Retours de consommateurs

« Ce projet est né du questionnement de paysans boulangers ou pastiers. Ces producteurs avaient des retours de consommateurs hypersensibles au gluten qui leur disaient mieux digérer leurs pains ou leurs pâtes. Nous avons alors sollicité l’Inrae de Montpellier (Hérault) pour savoir ce qu’il en était », explique Kristel Moinet, du Biocivam de l’Aude.

Lancé en 2015 et financé par la Fondation de France, le conseil régional d’Occitanie et l’Union européenne, ce projet a mobilisé 15 agriculteurs et 10 chercheurs durant sept ans. Les chercheurs ont d’abord comparé des pains et des pâtes élaborés à la ferme ou par des artisans à d’autres achetés en grande surface et issus d’itinéraires de fabrication industriels. Pour chacun des deux types, ils ont mesuré la facilité d’extraction des protéines issues du réseau de gluten ainsi que la part non digérée in vitro (lire encadré ci-contre). « Les produits paysans contiennent plus de protéines facilement extractibles et ont une meilleure digestibilité in vitro », relève Marie-Françoise Samson, de l’Inrae de Montpellier, qui a réalisé ces analyses.

Des étapes décisives

Afin de comprendre d’où viennent ces différences, les chercheurs ont ensuite comparé les résultats obtenus en fonction des variétés et méthodes employées à chaque étape de transformation.

Pour le pain, c’est l’utilisation de levain, riche en levures et en bactéries lactiques diversifiées, qui améliore le plus la digestibilité, suivie par la mouture du blé sur meule de pierre et la fermentation longue à basse température. De plus, il y a également des différences entre variétés, sans que celles-ci soient liées à leur période de sélection récente ou ancienne.

Pour les pâtes, l’effet variété est plus marqué. « Ce sont les plus riches en protéines qui donnent le plus de protéines facilement extractibles », note Dominique Desclaux, de l’Inrae de Montpellier. La mouture sur meule de pierre et le séchage long à température modérée favorisent également la digestibilité.
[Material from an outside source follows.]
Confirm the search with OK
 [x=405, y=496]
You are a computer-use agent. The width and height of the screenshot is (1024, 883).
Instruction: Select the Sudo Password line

Identifier les produits les mieux tolérés

D’autres travaux devraient suivre. Ces premiers résultats vont être mis en accès libre afin qu’ils puissent contribuer à l’élaboration d’un cahier des charges destiné à identifier des produits céréaliers mieux tolérés par les hypersensibles au gluten. « Nous allons également intégrer ces éléments scientifiques dans nos fiches techniques sur la transformation à la ferme, afin d’attirer l’attention des agriculteurs sur les étapes qui influent sur la digestibilité du gluten », ajoute Kristel Moinet.

Frédérique Ehrhard

(1) Institut national de recherche pour l’agriculture, l’alimentation et l’environnement.